AMERICANS, on the other hand, could profit from an understanding of Africans' gift for community-building and hospitality, he affirms, suggesting, more than half seriously, that a reverse Peace Corps - bringing young Africans to US towns and cities - might be a good idea.

He was a guest in countless villages and often formed lasting friendships. One young Zairian, Kimoto, walked with him across most of that vast country. Kimoto sometimes helped put things in perspective, such as the Africans' zest for the trans-Africa highway then being built with foreign help. Giantonio viewed the project with dread, thinking of it, he says, as "a grand attempt to push blacktop all across the continent."

Kimoto sensed his friend's disgust with the project, sat down with him on the banks of the Zaire River, and said: "Maybe this road doesn't seem important to you, but for us, this is our road to the future." As he thought about it, Giantonio recognized that the road meant new markets for village products, less work for the women who transport so much of the continent's goods, and generally broadened horizons.

So Giantonio become leery of imposing Western viewpoints - including environmental, anti-growth ones - on Africans. But he has no qualms about criticizing other things he believes have been imposed on Africa: foremost among them, modern military gear.
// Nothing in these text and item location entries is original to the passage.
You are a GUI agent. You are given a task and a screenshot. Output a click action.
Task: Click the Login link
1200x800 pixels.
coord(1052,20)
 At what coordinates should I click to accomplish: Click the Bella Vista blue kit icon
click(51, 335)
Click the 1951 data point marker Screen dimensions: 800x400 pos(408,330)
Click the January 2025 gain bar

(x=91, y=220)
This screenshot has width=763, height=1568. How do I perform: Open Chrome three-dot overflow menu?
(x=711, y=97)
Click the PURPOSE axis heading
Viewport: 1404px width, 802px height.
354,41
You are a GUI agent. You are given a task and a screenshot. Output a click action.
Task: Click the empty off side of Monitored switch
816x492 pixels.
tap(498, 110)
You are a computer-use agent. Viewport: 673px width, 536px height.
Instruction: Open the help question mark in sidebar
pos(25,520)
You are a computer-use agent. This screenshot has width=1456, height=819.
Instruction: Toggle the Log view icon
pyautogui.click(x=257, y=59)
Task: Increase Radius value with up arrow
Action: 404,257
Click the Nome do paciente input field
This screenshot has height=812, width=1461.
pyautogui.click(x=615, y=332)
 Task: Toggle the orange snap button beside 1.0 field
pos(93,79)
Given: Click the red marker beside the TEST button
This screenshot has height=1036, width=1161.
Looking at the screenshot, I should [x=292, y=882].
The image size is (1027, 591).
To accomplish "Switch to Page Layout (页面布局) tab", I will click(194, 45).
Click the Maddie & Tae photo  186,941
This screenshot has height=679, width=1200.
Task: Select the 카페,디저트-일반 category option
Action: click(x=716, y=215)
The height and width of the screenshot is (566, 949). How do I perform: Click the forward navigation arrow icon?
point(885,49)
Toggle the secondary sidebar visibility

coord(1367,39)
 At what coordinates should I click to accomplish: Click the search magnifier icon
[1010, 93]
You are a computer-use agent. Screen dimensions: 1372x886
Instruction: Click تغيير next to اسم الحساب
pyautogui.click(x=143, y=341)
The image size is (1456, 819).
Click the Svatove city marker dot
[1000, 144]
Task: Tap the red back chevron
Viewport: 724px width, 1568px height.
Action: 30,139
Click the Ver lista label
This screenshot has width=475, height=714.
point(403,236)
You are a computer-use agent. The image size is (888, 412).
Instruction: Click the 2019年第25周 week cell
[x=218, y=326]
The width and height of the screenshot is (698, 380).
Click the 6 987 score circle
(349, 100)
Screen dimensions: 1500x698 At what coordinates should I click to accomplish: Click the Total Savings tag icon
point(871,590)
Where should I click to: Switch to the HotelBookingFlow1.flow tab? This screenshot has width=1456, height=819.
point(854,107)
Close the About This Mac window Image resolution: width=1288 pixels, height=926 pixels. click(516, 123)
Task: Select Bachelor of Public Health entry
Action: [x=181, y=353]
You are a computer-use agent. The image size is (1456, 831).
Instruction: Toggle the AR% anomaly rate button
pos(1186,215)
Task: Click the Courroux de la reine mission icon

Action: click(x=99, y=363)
As he travels around the US sharing with audiences the lessons from his walk, Giantonio encourages people to let their representatives in government know of their concerns about Africa. He'd like to see a citizen-led effort to change US foreign policy to take more account of Africans' own perspectives on their needs.

Isn't that a little idealistic, given Americans' much publicized lack of interest in overseas matters? Perhaps, but this man runs on idealism. "Americans are basically good people," he says, "and they will have concerns if they know what's going on."